Kufor–Rakeb syndrome
| Kufor–Rakeb syndrome | |
|---|---|
| Other names | KRS; Parkinson disease-9 (PARK9) |
| Autosomal recessive is the manner in which this condition is inherited | |
| Causes | Mutations in the ATP13A2 gene |
| Frequency | <50 individuals have been reported |
Kufor–Rakeb syndrome (KRS) is an autosomal recessive disorder of juvenile onset also known as Parkinson disease-9 (PARK9). It is named after Kufr Rakeb in Irbid, Jordan. Kufor–Rakeb syndrome was first identified in this region in Jordan with a Jordanian couple's 5 children who had rigidity, mask-like face, and bradykinesia. The disease was first described in 1994 by Najim Al-Din et al. The OMIM number is 606693.
Less than 50 individuals have been reported to have KRS. Typically, rapid onset of symptoms occurs between the ages of 12 and 16. It is important to conduct genetic testing to screen family members, so the disease can be detected early and symptoms can be managed.

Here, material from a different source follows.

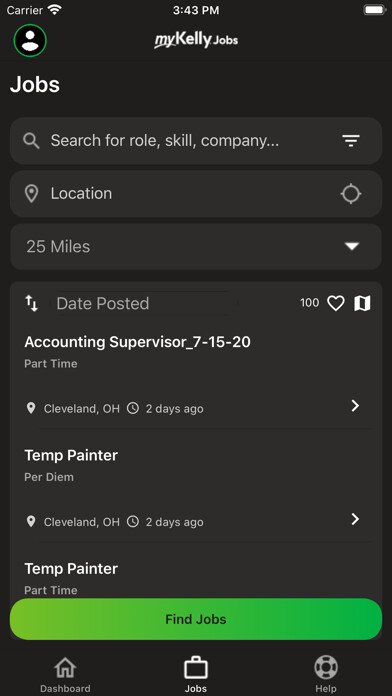The image size is (392, 696).
Task: Tap the current location crosshair icon
Action: click(351, 194)
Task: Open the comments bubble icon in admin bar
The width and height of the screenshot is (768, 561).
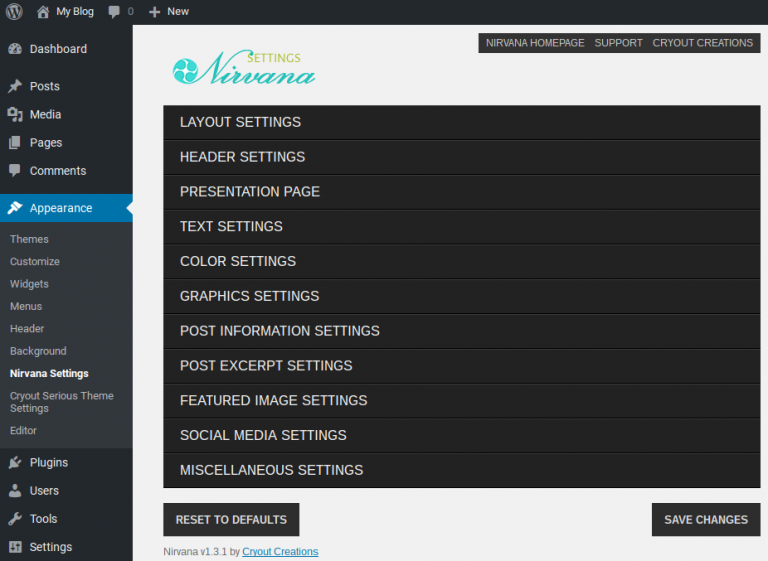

ATP13A2 gene mutations are associated with Kufor–Rakeb syndrome, first identified in 2010. This syndrome is identified to have a compound heterozygous or homozygous mutation in the ATP13A2 gene. This mutation is located on chromosome 1 and codes for a lysosomal type 5 ATPase. Patients have been identified to have iron in their basal ganglia evident on MRI scans, which has led it to be included as a type of neurodegeneration with brain iron accumulation disorder.
There are no current disease-modifying treatments so treatment focusses on improving symptoms and supportive therapies.